Roland Jourdain will set off for the Route du rhum on November 6 with the boat We explore, whose deck is made of linen fibre. Overseas Catamaran

FIGARO DEMAIN - With small steps, the nautical industry is replacing fiberglass with linen fiber for boat building. An ecological material produced in France and still widely exported.

It is at the helm of a singular catamaran that navigator Roland Jourdain will line up at the start of the rum route, on November 6th. Lighter, more technological than competitors? Nope! But more ecological. So decided "Bilou" (the nickname of the navigator) who, for ten years, has been worried about the environmental impact of offshore racing. With the Outremer shipyard, they made the choice to manufacture the deck of this vessel, baptized We explore flax fiber rather than fiberglass. “Produced 100% in Normandy, this material has excellent vibration absorption capabilitiesboasts the browser. It holds up well to tensile strength. Our experimentation opens up many possibilities for the naval world!” One hectare of flax was needed to make the boat.

The hull remains fiberglass. "It's a basic rule taken from aeronautics: when you exceed 15% of innovations, you're going to be in trouble", justifies the sailor. The leaders of IDB Marine, builder of pleasure boats in Trégunc (Finistère), have nevertheless allowed themselves this little madness. For fifteen years, their shipyard of 25 people has been building its fiberglass hulls. Four years ago, a young intern with a green soul suggested they use flax. After experiments, the company converted 50% of its production. “Originally, flax fiber is hydrophilic. Once filled with resin, it is no longer a problem, explains Édouard-Pascal Benois, the co-director, we have reviewed our manufacturing techniques. It is more comfortable to work linen; fiberglass itches. In the workshop, it smells of hay. And we have a French sector working. Cocorico what!His boats have become 4% heavier. A lesser evil. Especially since having made this choice before the health crisis now allows the company not to depend on the import of Chinese fiberglass, which requires a lot of energy to be produced.

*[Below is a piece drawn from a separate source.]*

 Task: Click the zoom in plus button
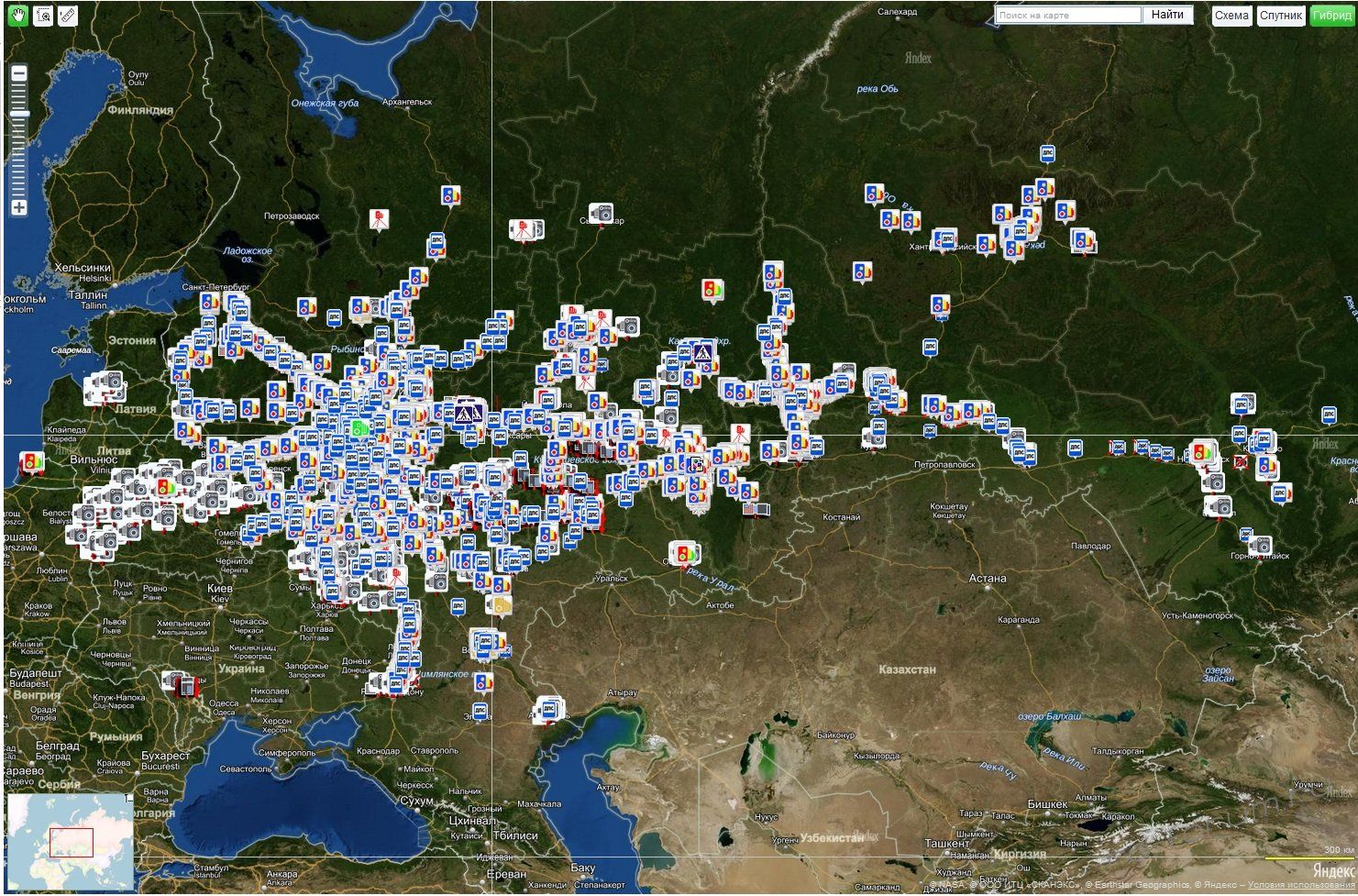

France, the world's leading producer

"We have not escaped rising costs; but we have lowered our carbon footprint,” welcomes Édouard-Pascal Benois. As for the recycling of a linen shell, it presents the solution of crushing or thermal recovery, by incineration. Fiberglass cannot be incinerated. Nevertheless, the entrepreneur, who obtains his supplies from the Normandy cooperative Terre de lin, does not yet find a choice of fabrics with weights and thicknesses as varied as with fibreglass. “We are working on it!” proclaims Laurent Cazenave, spokesperson for Terre de lin. “In ten years, we have been able to offer homogeneous, standardized products capable of meeting most composite requests. We keep improving them.”

In addition to the maritime sector, which is on the rise, Terre de lin is developing in furniture, sports accessories (Salomon skis) and cars. It remains that these promising sectors are only in their infancy. The 110,000 hectares of flax that make France the world's leading producer are still more than 90% destined for textiles, 85% exported to Asia and 15% to Europe. There are still many naval manufacturers to convert for the sector to represent a substantial market.